「半導体関連株中心に日本株下落」
「不動産・建設の代表株が年初来安値更新、金利上昇を警戒」
8月19日の日本株は下げました。前日のナスダック市場では、マイクロンが約7%下落する等、半導体関連株が下げました。東京市場でも半導体関連株が売られました。
もっとも、東京市場では前日の18日の日経平均が1759円下げるなど、既に半導体関連株は大幅に下げていました。東京市場の半導体関連株下落を映したナスダック株安は既に予想されていたはずですが、19日には一段安となりました。
18日の米国市場でSKハイニックスは9%下落しました。その米国市場の動きを反映して19日の韓国市場で同社株は7%下落していましす(正午現在)。つまり、米国でSKハイニックスが大きく下げ、それを自国市場で反映させた構図です。

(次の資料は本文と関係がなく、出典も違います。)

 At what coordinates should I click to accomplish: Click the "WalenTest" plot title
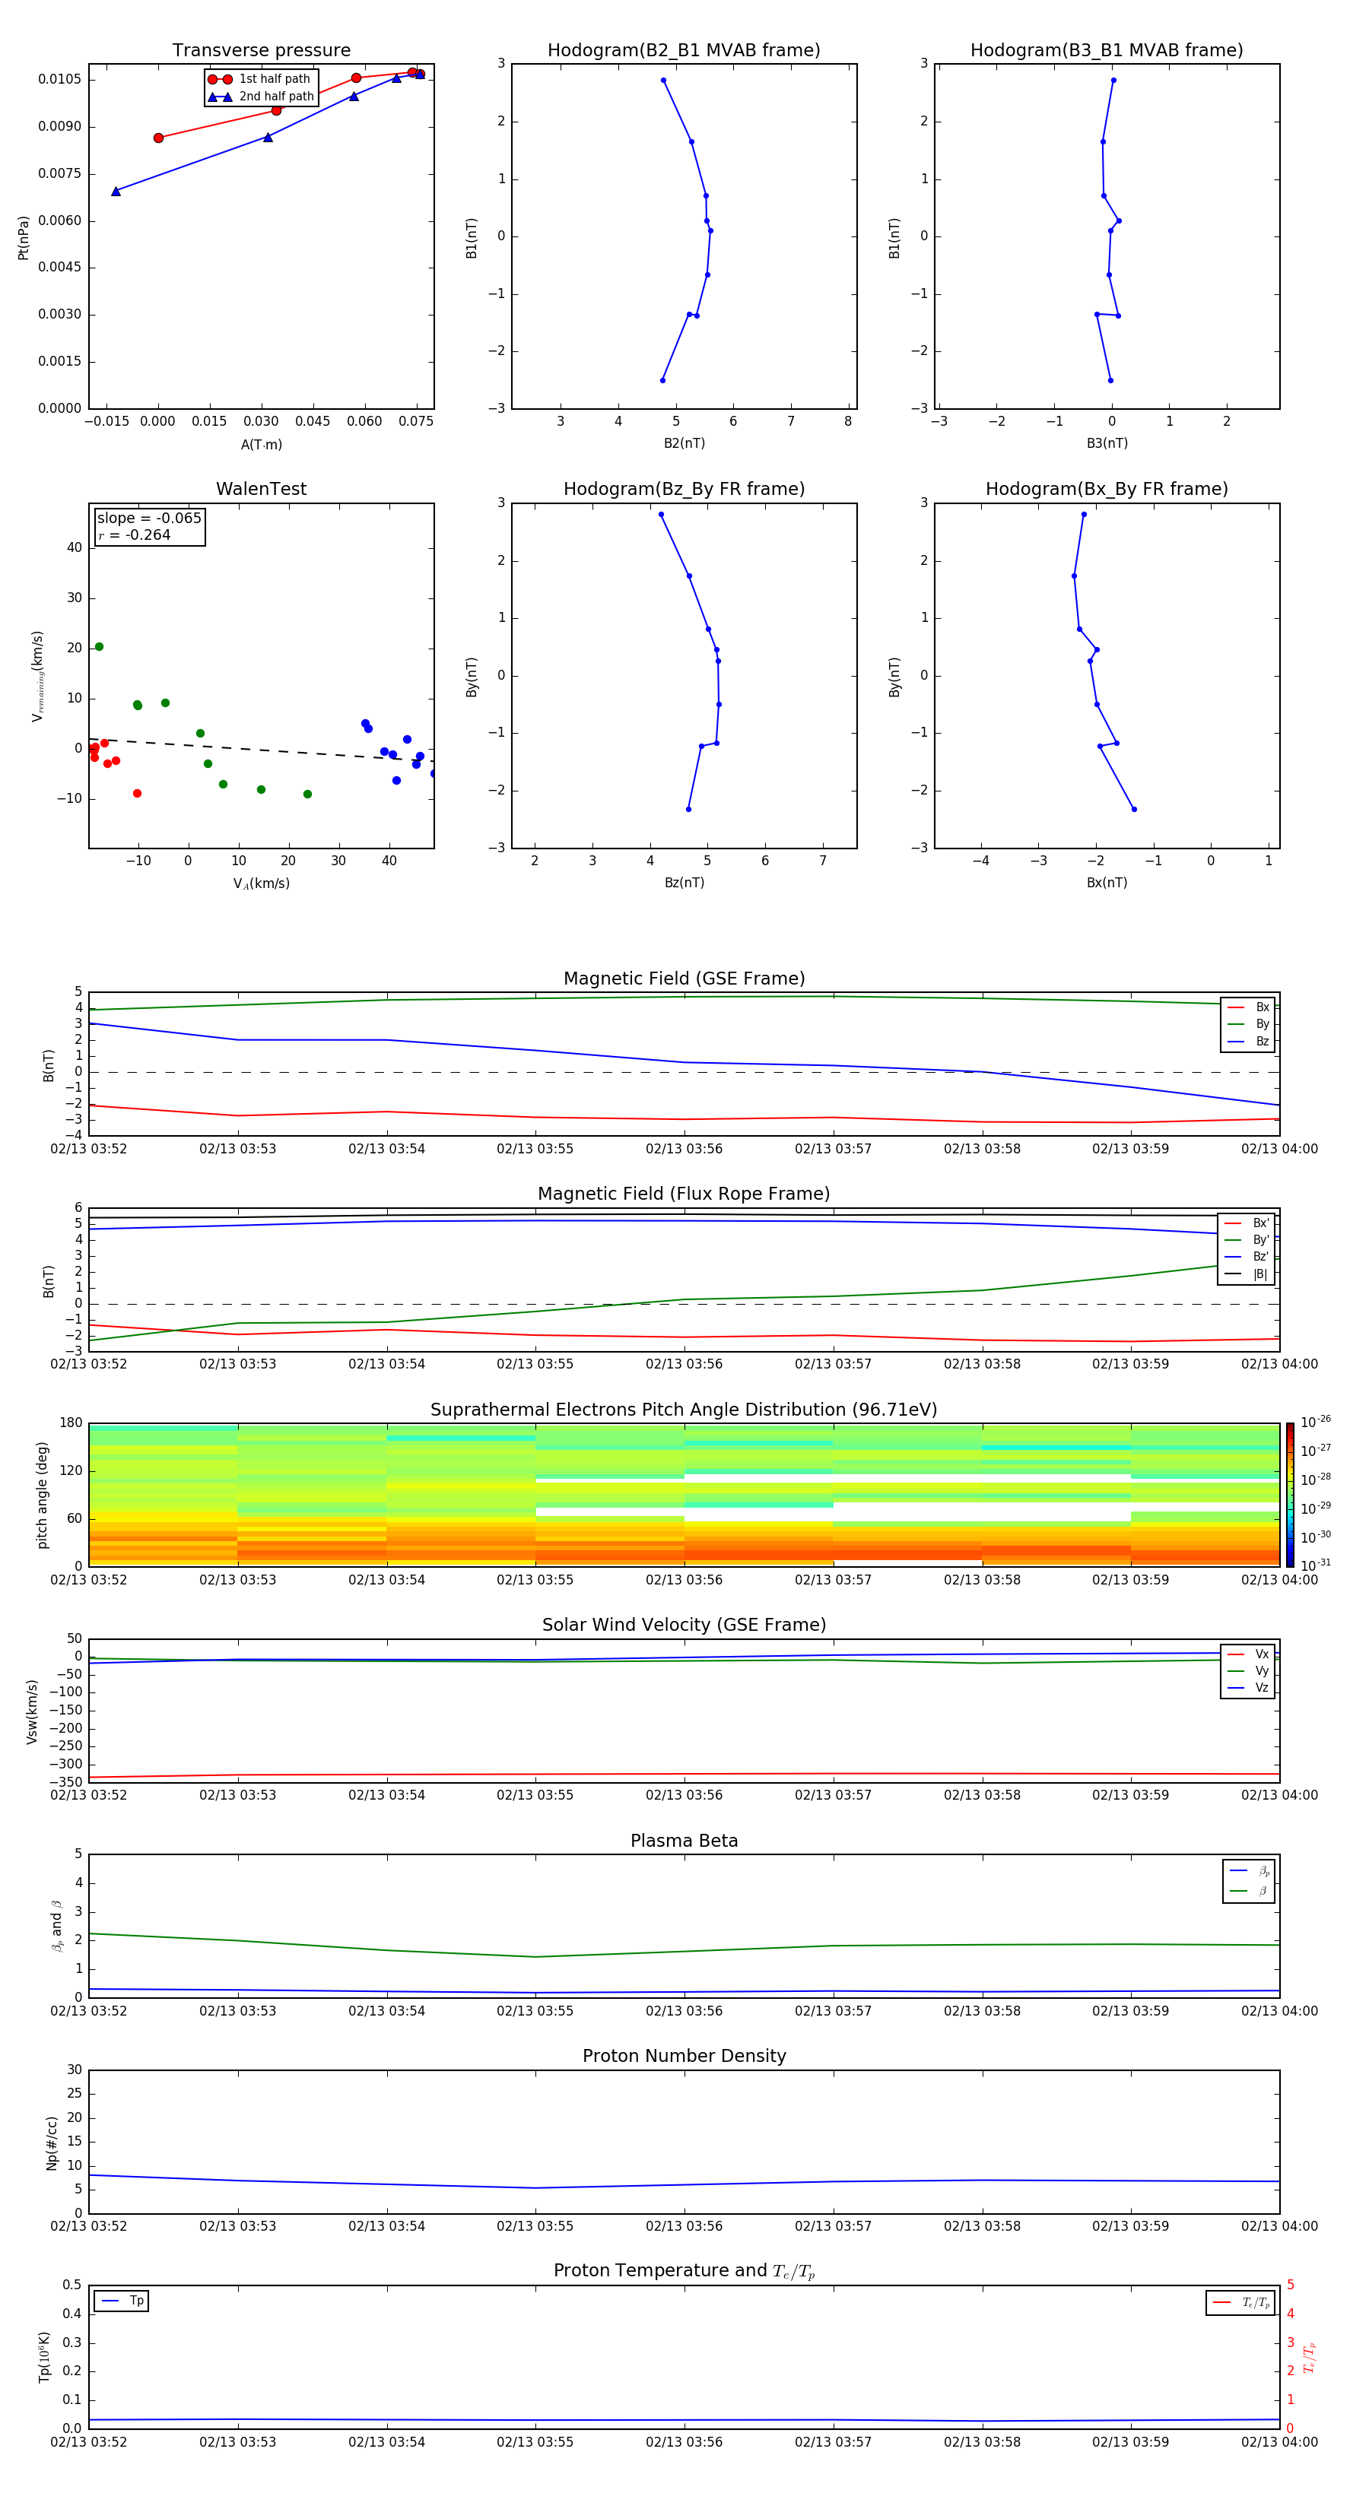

グローバル投資家は世界各地の市場で取引をしています。米国市場の内容を見ながら日経平均先物の夜間取引のポジションを構築し、アジア時間の日本株や韓国株の取引をしながらナスダック100先物のポジションを構築する等、様々な派生取引が行われています。トレンドフォロー型ヘッジファンドの短期売買で日本の半導体関連株≒日経平均は大きく動きます。
世界的金利上昇が株価に与える影響も警戒されます。本日のプライム市場では、大成建設、大林組、鹿島建設のゼネコン株、三菱地所、住友不動産の大手不動産株が年初来安値を更新しました。
ゼネコンと不動産会社は、都市開発事業で提携します。大規模な都市開発事業を行う時、たくさんの資金調達が必要になります。有利子負債の活用が不可欠な建設・不動産会社の業績を見るにあたり、支払金利は重要なファクターです。
建設・不動産業種の代表株が年初来安値を更新しているのですから、そこには金利上昇の悪影響が存在します。金利上昇が都市開発プロジェクトに変調を与えることがあるのか、注目されます。ずるずると建設・不動産株が下げ続けるならば、それは警戒信号です。